[[ EXTRACTED RECORDS, beginning ]]
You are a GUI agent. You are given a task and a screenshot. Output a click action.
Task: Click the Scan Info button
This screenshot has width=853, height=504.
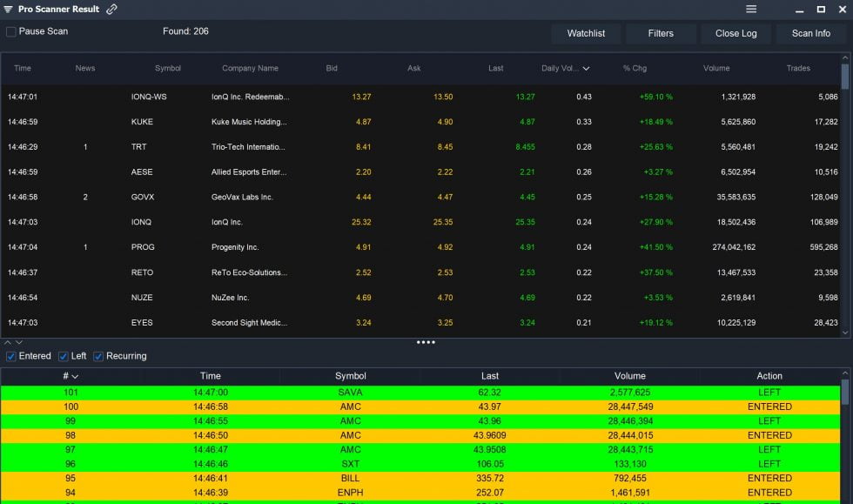tap(810, 33)
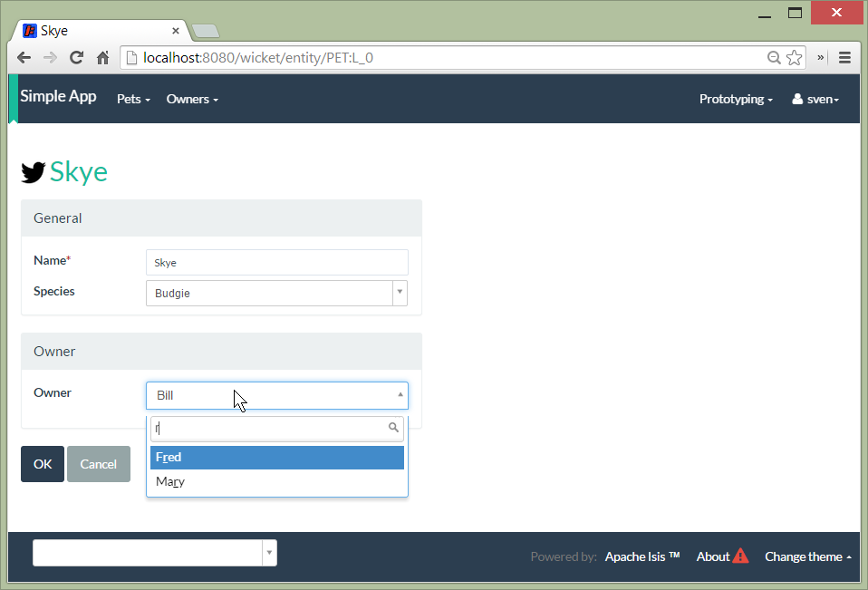Go to browser home icon
The height and width of the screenshot is (590, 868).
pos(102,57)
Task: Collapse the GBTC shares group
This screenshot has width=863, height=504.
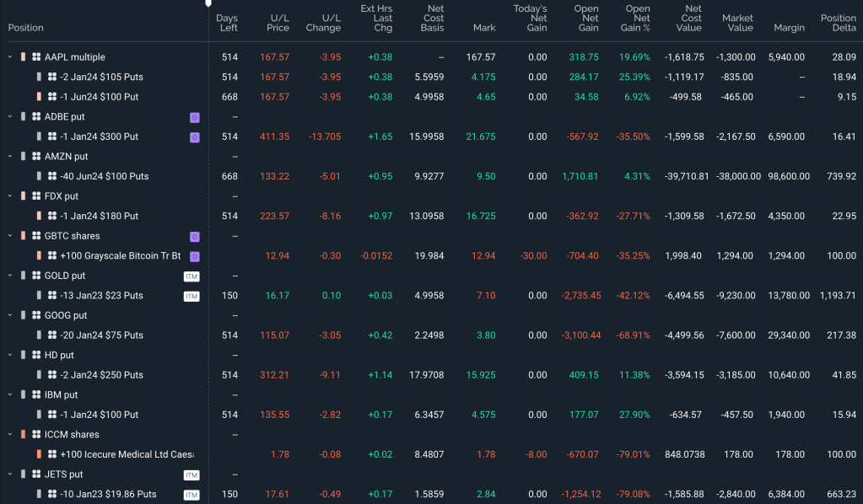Action: point(10,237)
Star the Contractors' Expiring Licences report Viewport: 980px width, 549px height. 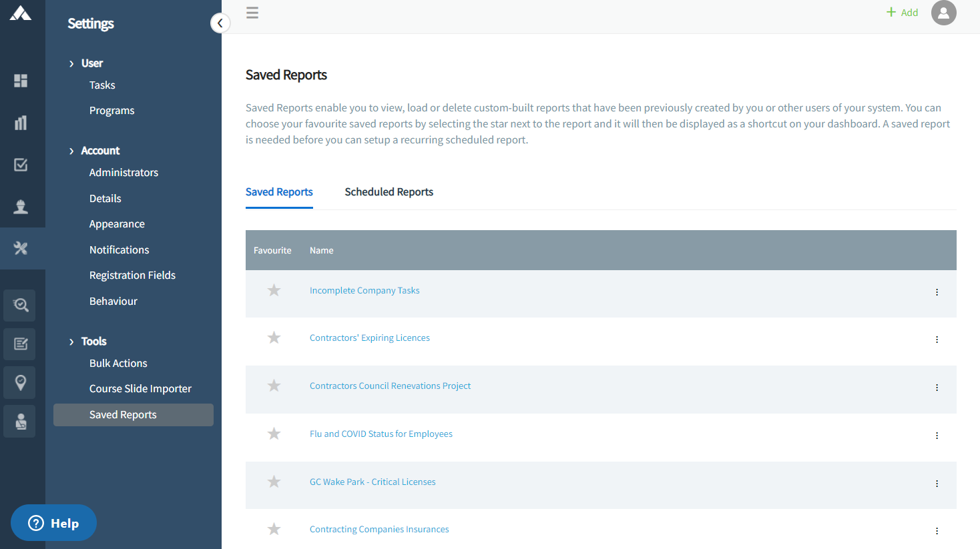pyautogui.click(x=274, y=338)
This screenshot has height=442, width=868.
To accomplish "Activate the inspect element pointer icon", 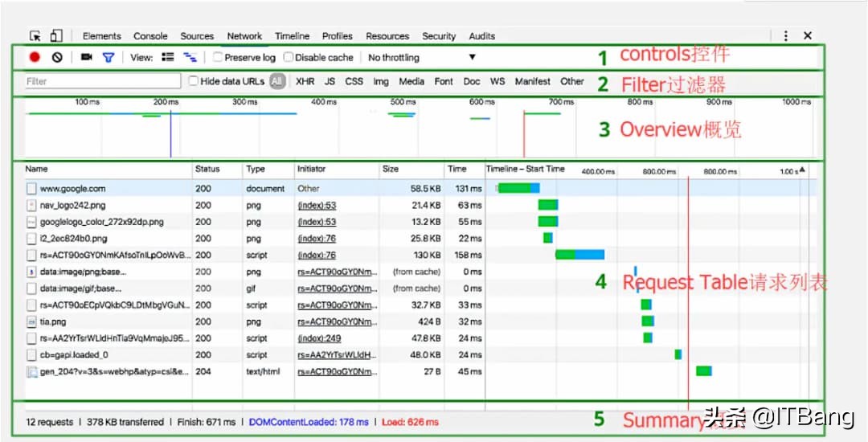I will 35,36.
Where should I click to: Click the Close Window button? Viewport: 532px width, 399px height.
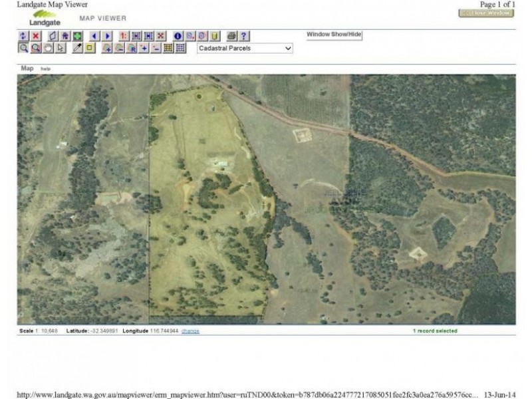(486, 13)
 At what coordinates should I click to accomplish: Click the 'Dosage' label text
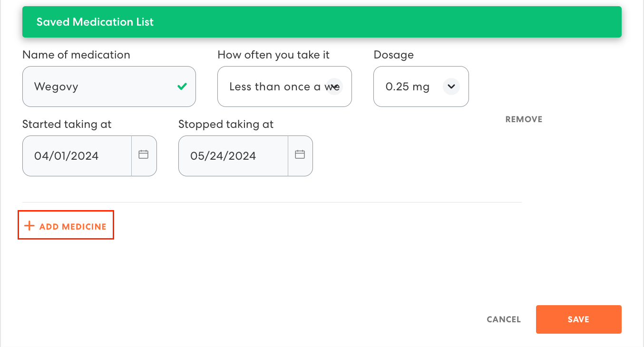point(393,55)
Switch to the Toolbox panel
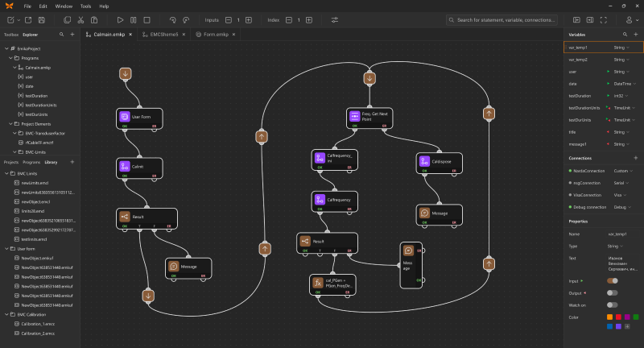The height and width of the screenshot is (348, 644). point(10,35)
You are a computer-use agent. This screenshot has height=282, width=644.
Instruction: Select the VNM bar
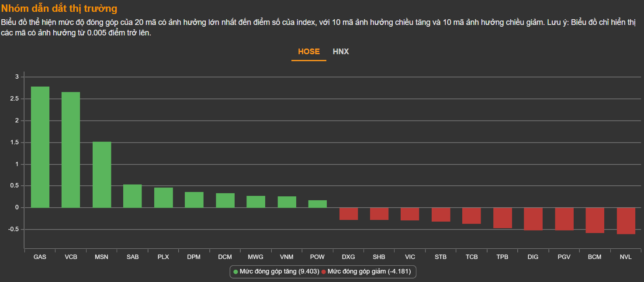point(287,202)
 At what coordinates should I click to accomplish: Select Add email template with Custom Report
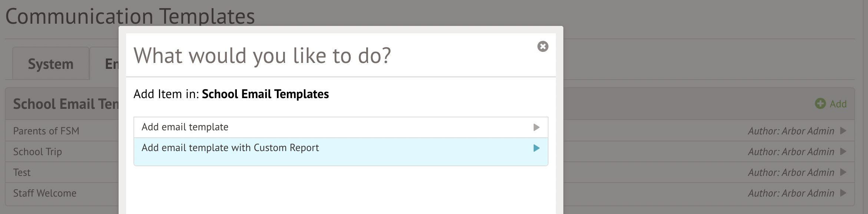click(341, 152)
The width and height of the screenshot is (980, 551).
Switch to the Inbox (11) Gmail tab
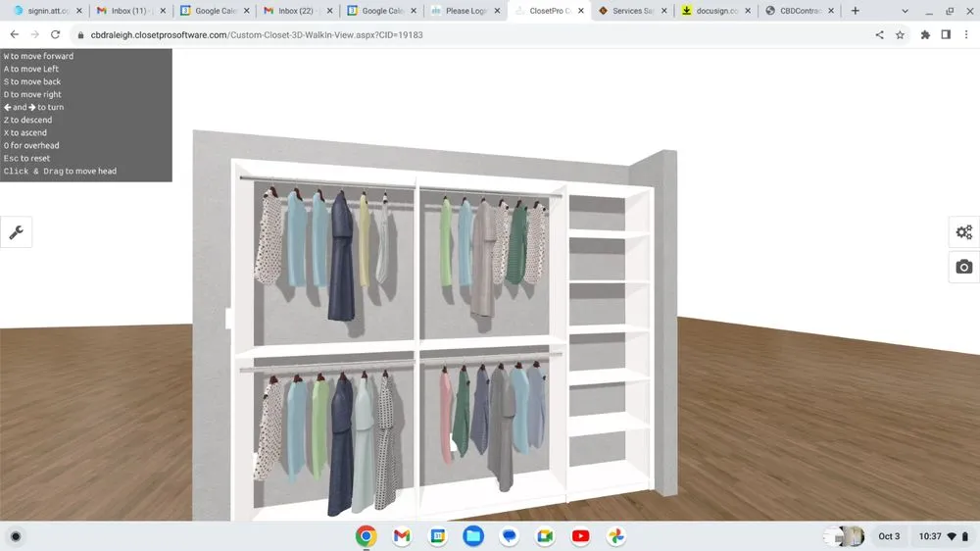127,11
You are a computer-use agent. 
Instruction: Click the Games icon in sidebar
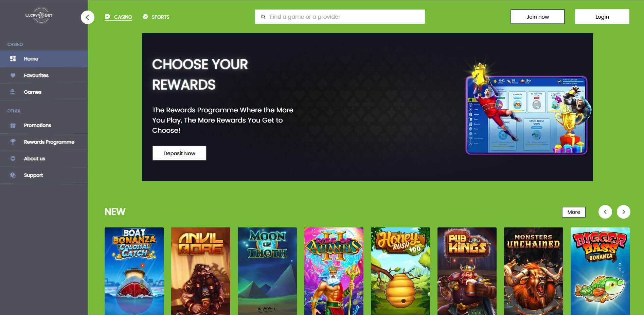pos(13,92)
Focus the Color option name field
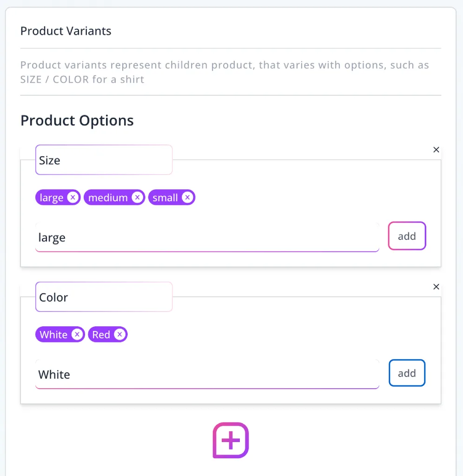Screen dimensions: 463x476 point(104,298)
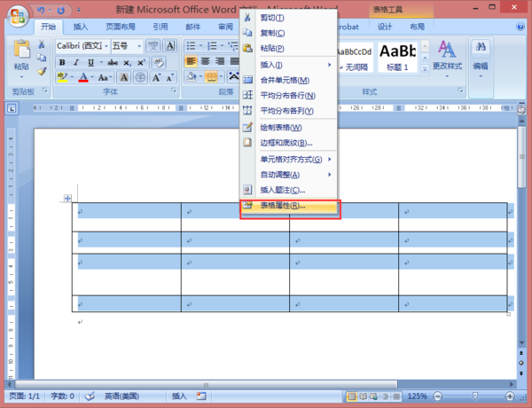Toggle Bold formatting
Screen dimensions: 532x408
click(x=62, y=62)
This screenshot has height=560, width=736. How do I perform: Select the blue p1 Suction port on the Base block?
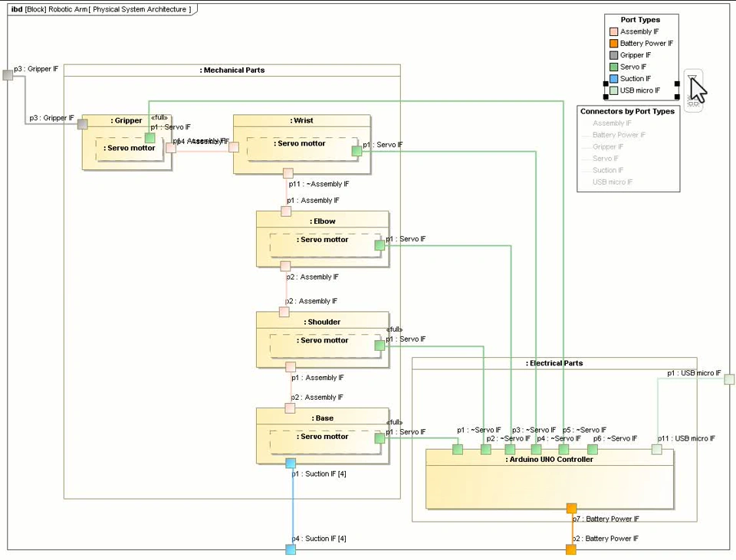tap(291, 463)

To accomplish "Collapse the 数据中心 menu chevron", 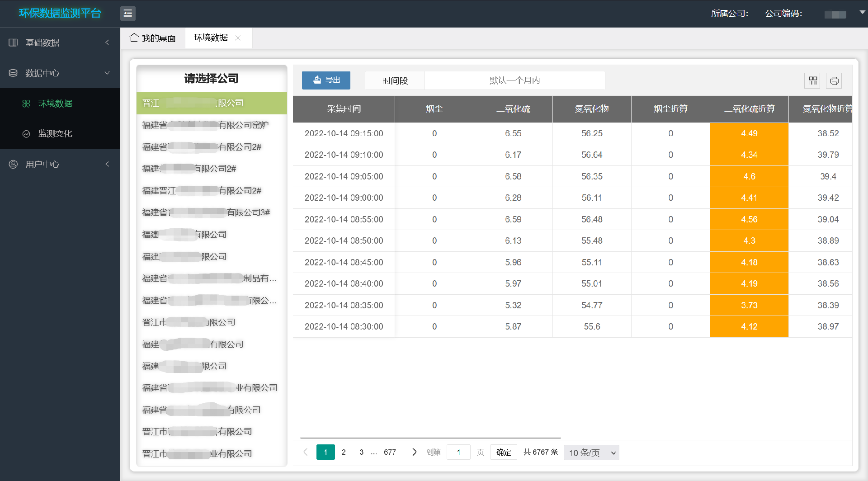I will click(107, 73).
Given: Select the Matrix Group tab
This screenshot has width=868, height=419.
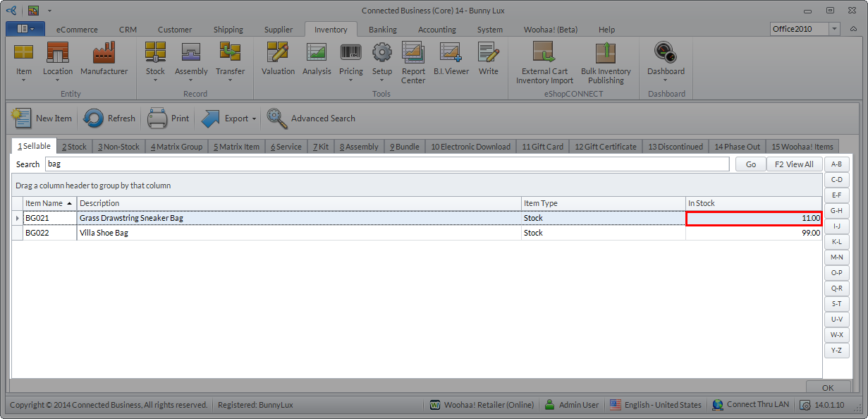Looking at the screenshot, I should (x=176, y=147).
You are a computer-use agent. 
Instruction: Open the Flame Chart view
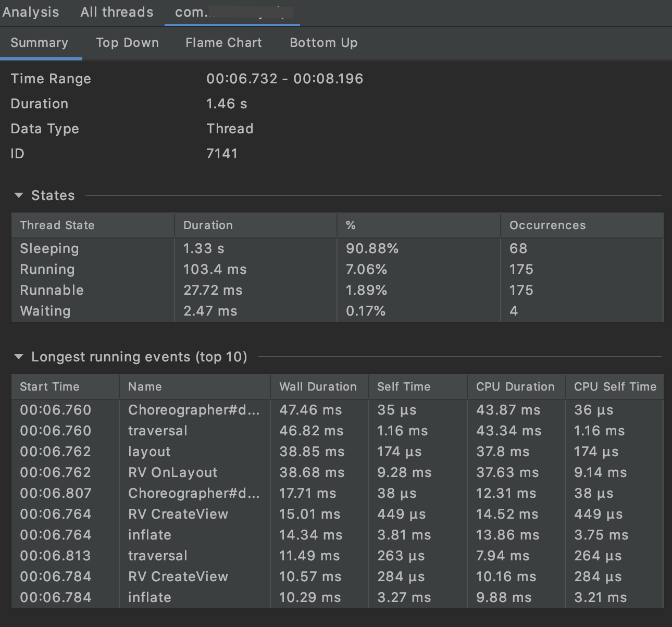[x=223, y=43]
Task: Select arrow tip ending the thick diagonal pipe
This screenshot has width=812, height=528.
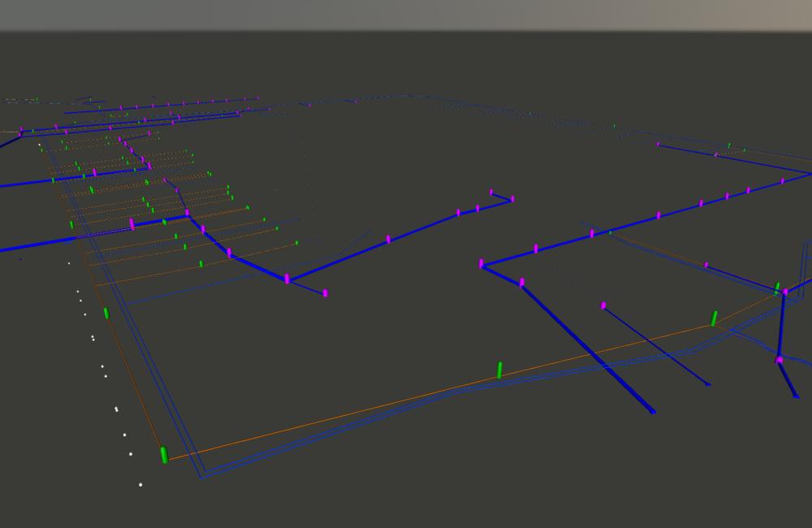Action: coord(652,412)
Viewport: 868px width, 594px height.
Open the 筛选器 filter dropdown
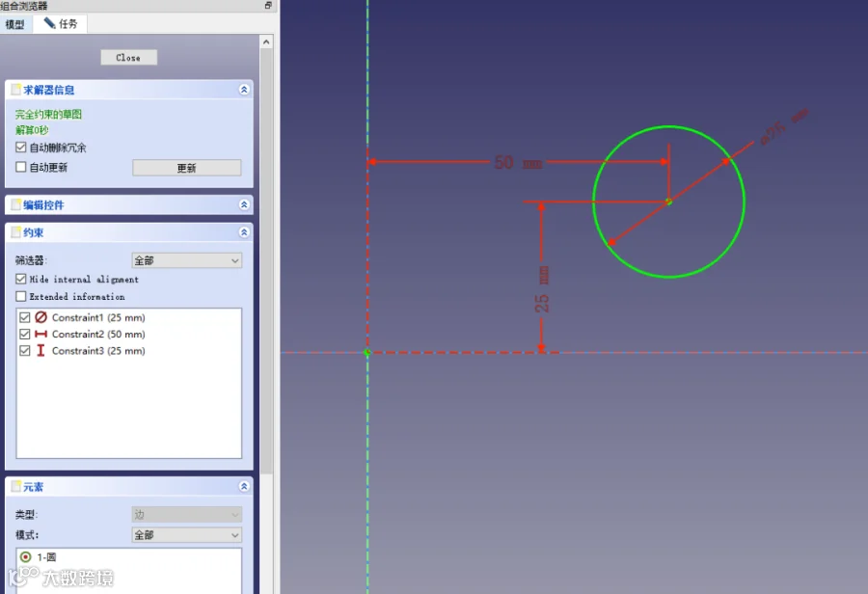tap(186, 260)
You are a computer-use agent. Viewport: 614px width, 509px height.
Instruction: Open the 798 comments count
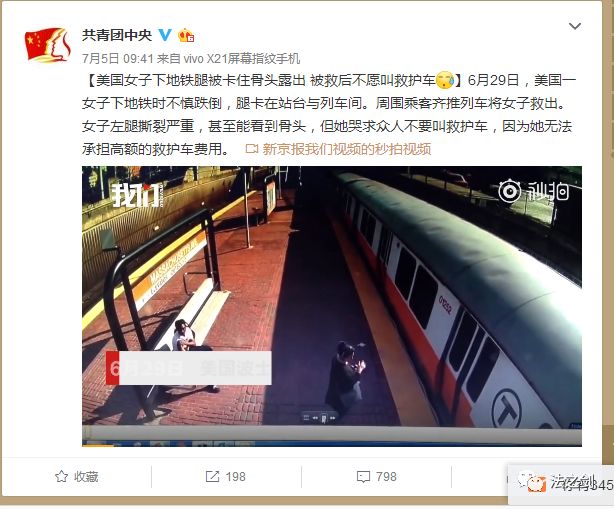click(x=386, y=477)
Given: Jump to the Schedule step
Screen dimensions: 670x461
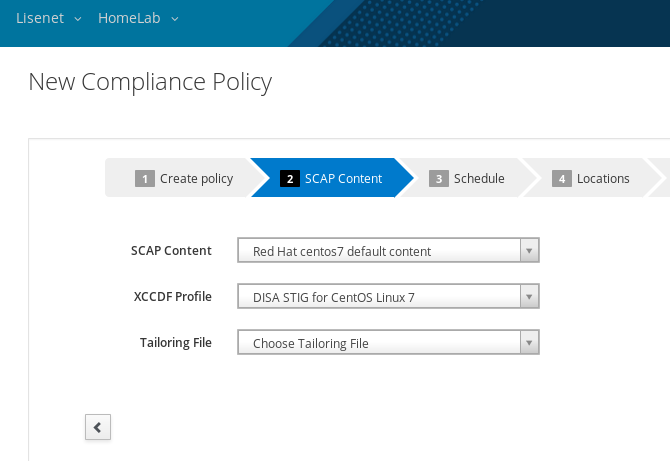Looking at the screenshot, I should click(x=467, y=178).
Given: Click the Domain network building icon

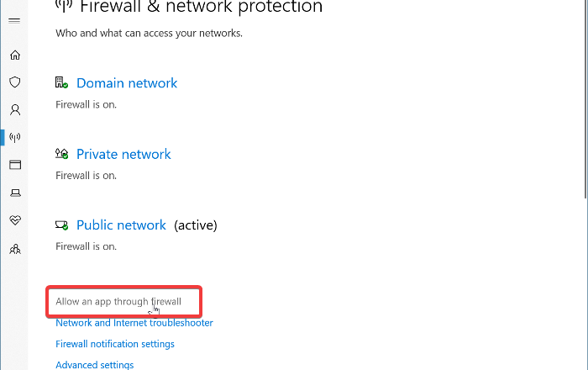Looking at the screenshot, I should [x=61, y=83].
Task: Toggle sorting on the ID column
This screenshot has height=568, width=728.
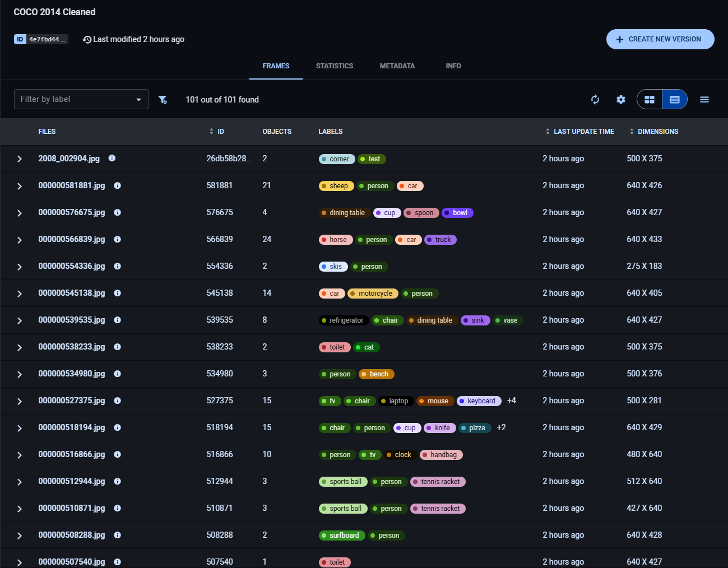Action: [211, 132]
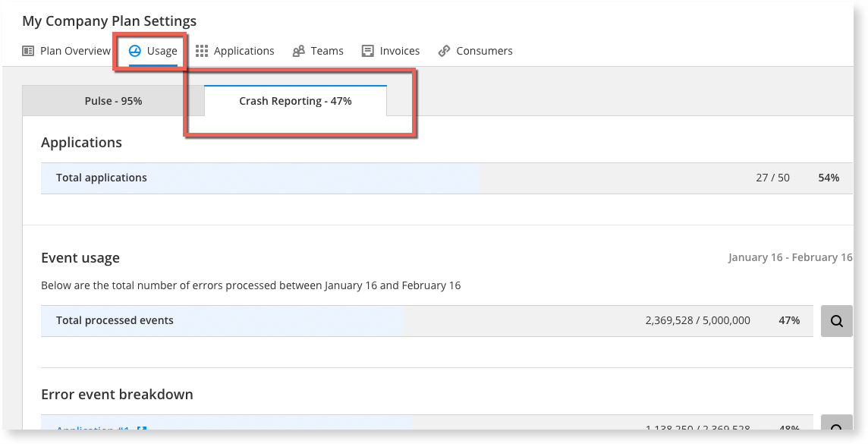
[[ EXTRACTED RECORDS, end ]]
Determine how many lines of the records contain the word "agent". Reply with the number by itself.

5